I also recommend naming your cookie something besides 'remember_me' to make it a little harder to find. While it does not add much security, if any, naming your cookie 'ht33424' takes just as long as naming it 'remember_me' or 'hack_me'.
You can simlply set the expiry date as now plus a year on the cookie, but then have an enter password field in all sensitive areas, much like the implementation amazon uses. A hijacked cookie will grant access but to purchase or modify anything personal requires password to be re-entered.
The problem with 'remember me' tables is that if a hacker can gain access to this table he can create and login to as many accounts as he wants. You can argue it strengthens security of a remember me feature, but it needs to be weighed in with the risks of softening knee areas of security.

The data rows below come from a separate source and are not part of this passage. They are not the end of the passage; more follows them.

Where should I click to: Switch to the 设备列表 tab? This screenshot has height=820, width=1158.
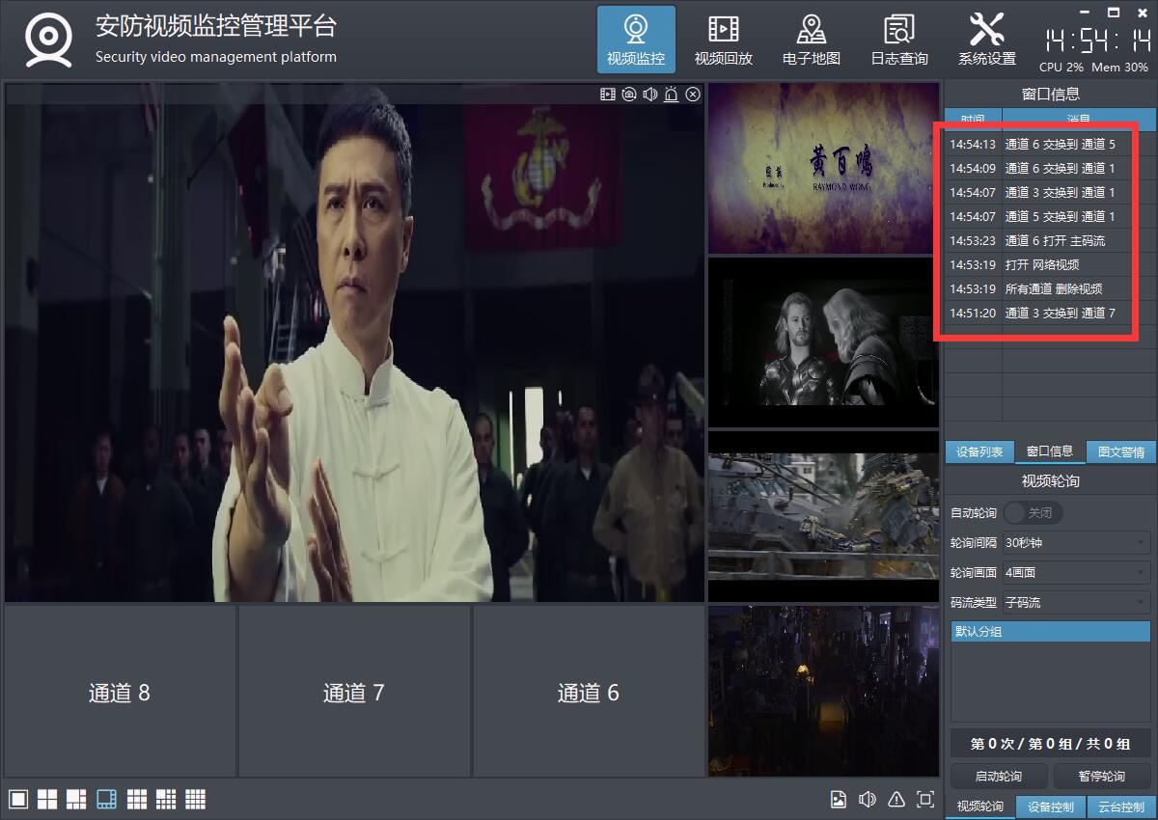click(x=979, y=451)
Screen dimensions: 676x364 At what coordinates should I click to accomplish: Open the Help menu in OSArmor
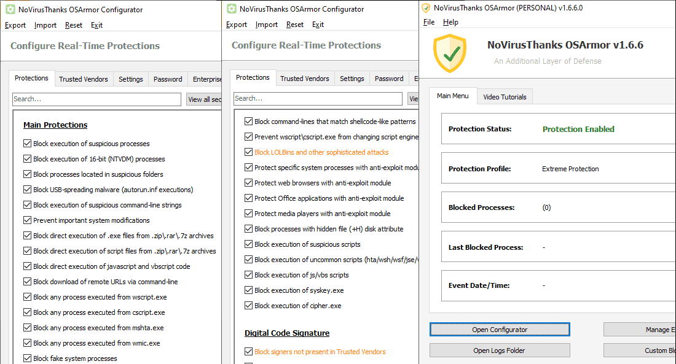(x=450, y=22)
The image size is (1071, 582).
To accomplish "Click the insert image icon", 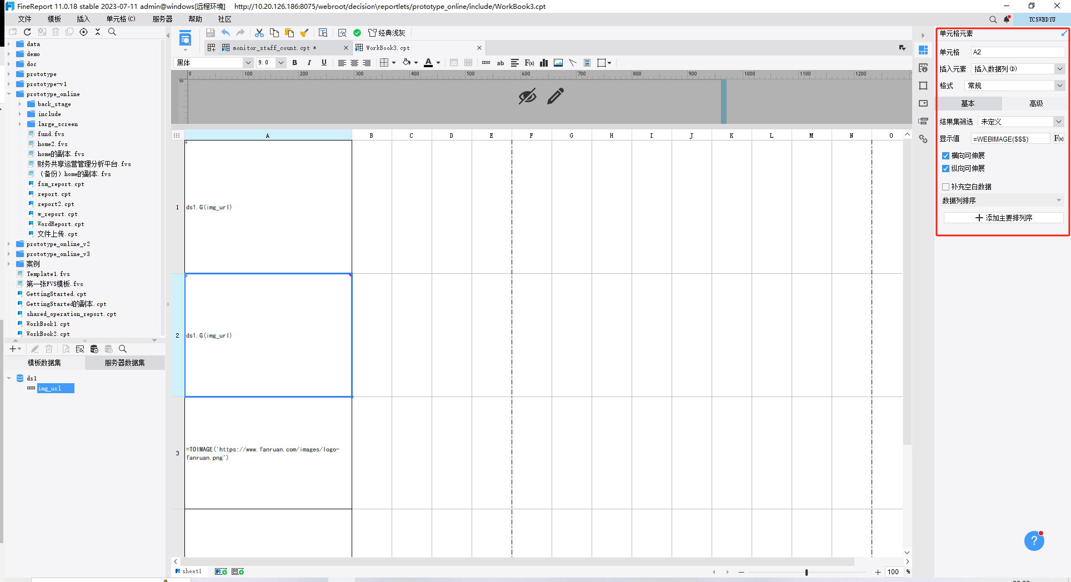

Personally, I create a random hash and store it in a "remember me" table. The table also has the user agent, user id and the IP address. I check both every time I re-login the user from the remember-me function. And if the user manually logs out, I simply remove that row from the table. Then if they login again, it creates a new random hash. There's really no way to combat someone sniffing packets with a remember me system (unless you use secure cookies with the HTTPS only flag set). So use a secure connection with HTTPS-only cookies. If you can't, then at least make the the hash random so if it is discovered you can at least generate a new hash to kill that login...
You can eventually use sessions to store user status. But holding session so long cause same problem, when session id will be stolen. You may join cookie informations with some other - like browser or IP address, but it would cause a problem, when user don't have static IP.

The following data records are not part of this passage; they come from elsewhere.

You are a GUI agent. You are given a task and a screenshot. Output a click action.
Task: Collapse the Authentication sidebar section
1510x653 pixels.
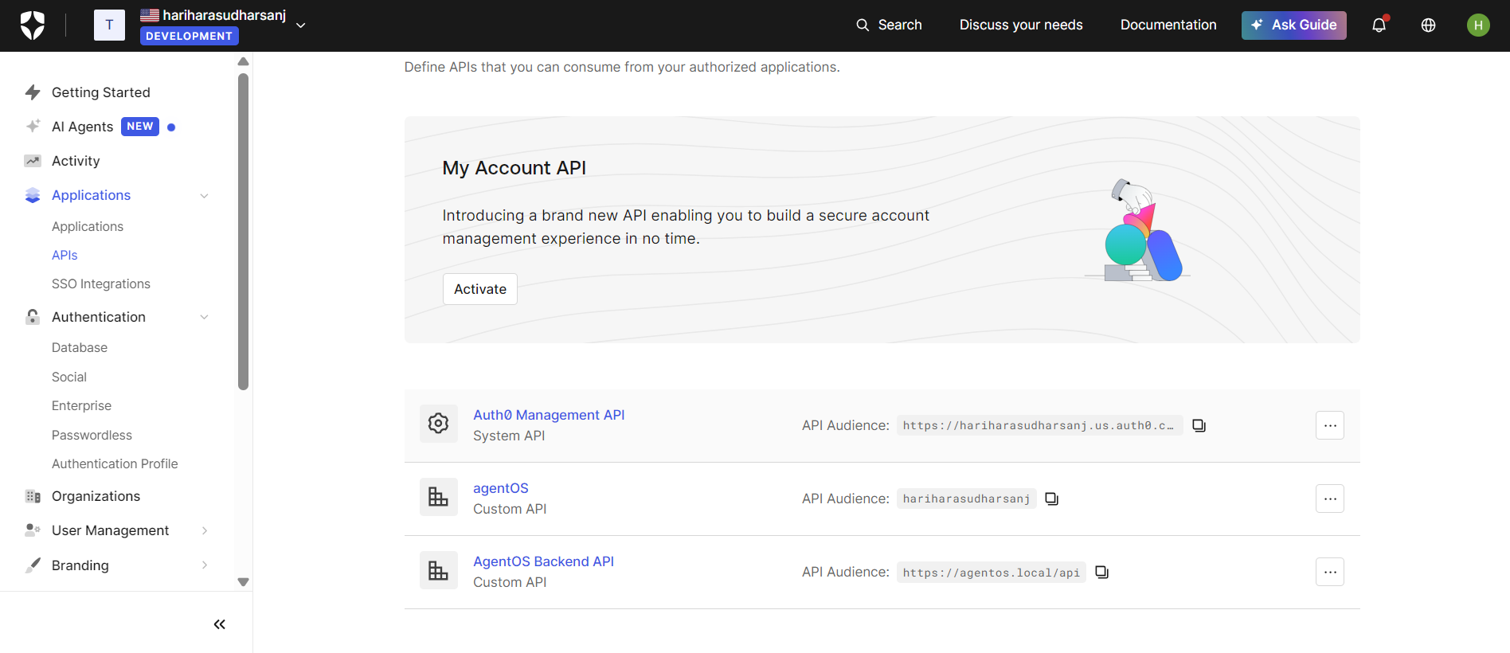pos(204,317)
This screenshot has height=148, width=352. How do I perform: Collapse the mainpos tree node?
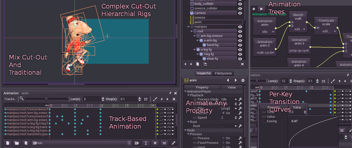coord(189,27)
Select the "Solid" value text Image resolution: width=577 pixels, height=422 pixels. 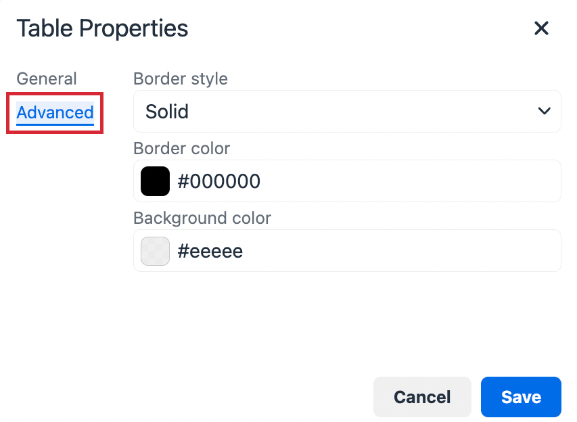pos(167,112)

Anyway, holding a session id is safer that just putting user's sha1 endoded password to cookies.
HMAC
I usually do this way so I've nothing to store on the server side on databases or similar.
You have to generate random string that becomes your "secret key" and that you have to store on the server side (probably in a config php script as a constant) and you have never to tell to anyone. I'll call this secret key SECRET_KEY
.
Then your cookie has to set two values:
USER_ID
: The user id of the user which will get the automatic loginHASH
: A secure cryptographic hash ofUSER_ID
andSECRET_KEY
. So, for example,md5(USER_ID . "-" . SECRET_KEY)
. (Something different than md5, such as sha1 or sha256 is preferred).
So your final cookie could be: USER_ID:HASH
.
Then, when you have to check if a cookie is a genuine remember me cookie, you have to do so:
function isCookieGenuine($cookie_value) {
list($value, $hash) = explode(':', $cookie_value, 2);
if (md5($value . "-" . SECRET_KEY) == $hash)
return true;
else
return false;
}
The point is that only you can generate an hash that passes this check because the hash needs not only the USER_ID
but also the SECRET_KEY
that is unknown by anyone other than the server! :)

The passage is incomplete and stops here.